It's easy to explain 1 in 2: "flip a coin -- about half the time it will come up heads." But how to you explain 1 in 10,000? Saying "you'll trip once every 10,000 steps" (as an example) isn't quite correct, right? Better example?


READERS RESPOND:
(In chronological order. Most recent at the bottom.)

Re: Explain 1 in 10,000
Message posted by Tomi Owens (via 154.32.143.126) on September 3, 2001 at 8:59 AM (ET)

"1 in 10,000" is a very rare event and people are not good at dealing with rare events - mainly because they don't meet them very frequently (by definition).


Re: Explain 1 in 10,000
Message posted by Tomi Owens (via 154.32.143.126) on September 3, 2001 at 9:06 AM (ET)

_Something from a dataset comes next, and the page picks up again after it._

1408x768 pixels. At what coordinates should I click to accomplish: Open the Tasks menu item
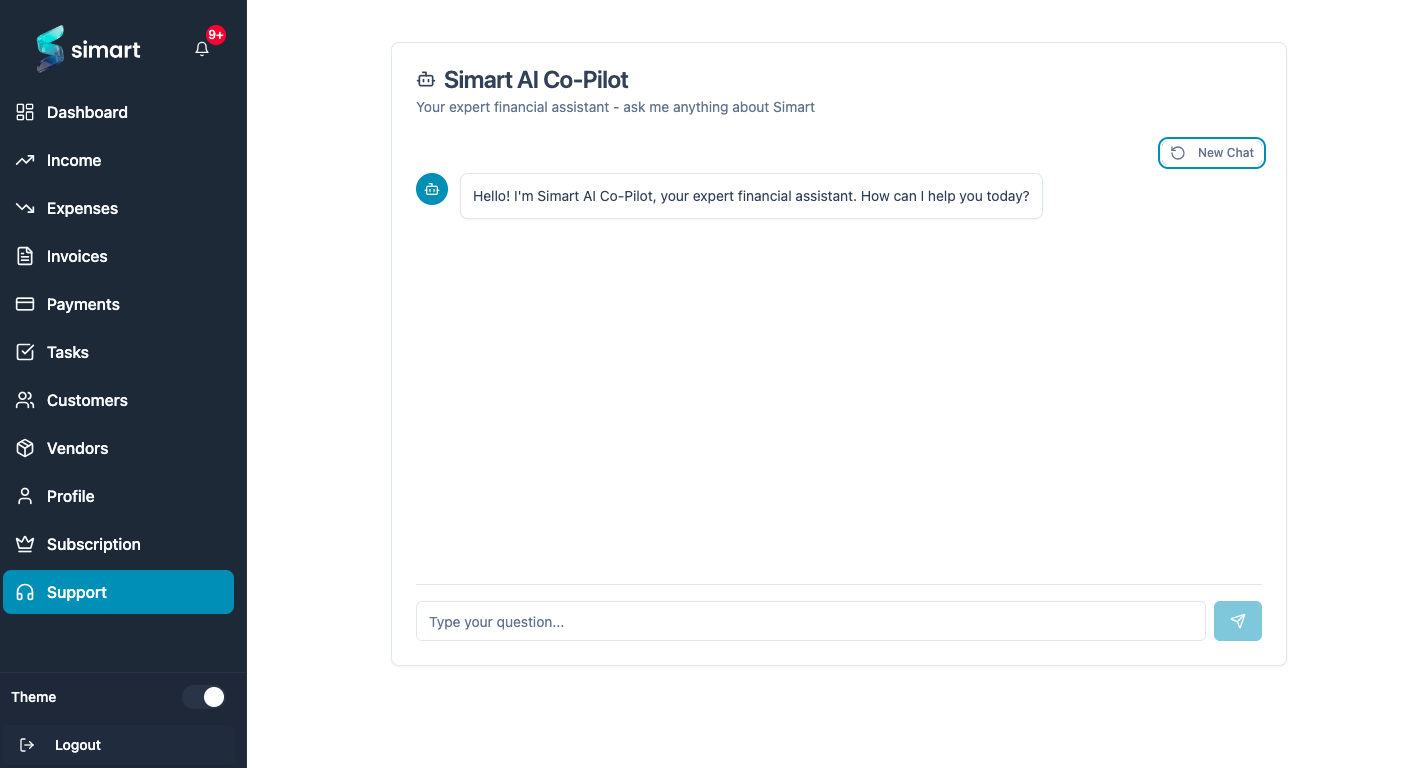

One way is to give the probability in terms of a very large number.

1 in 10,000 is the same as 100 in 1,000,000, so try:

"If you have 1 million dollar bills, 100 of these are likely to be fake."

Or try using the population of your country as a denominator:

"A 1 in 10,000 probability of a disease occurring would mean that in the whole UK (pop 60 million) there would be about 6,000 people with the disease."

Another way of looking at is to use the coin argument you used first but extend it. Since 10,000 is 2^13.29 you could say:

"Imagine tossing a fair coin 13 times and it coming up heads each time. That's not very likely, is it? Well, a 1 in 10,000 chance is even more unlikely than that."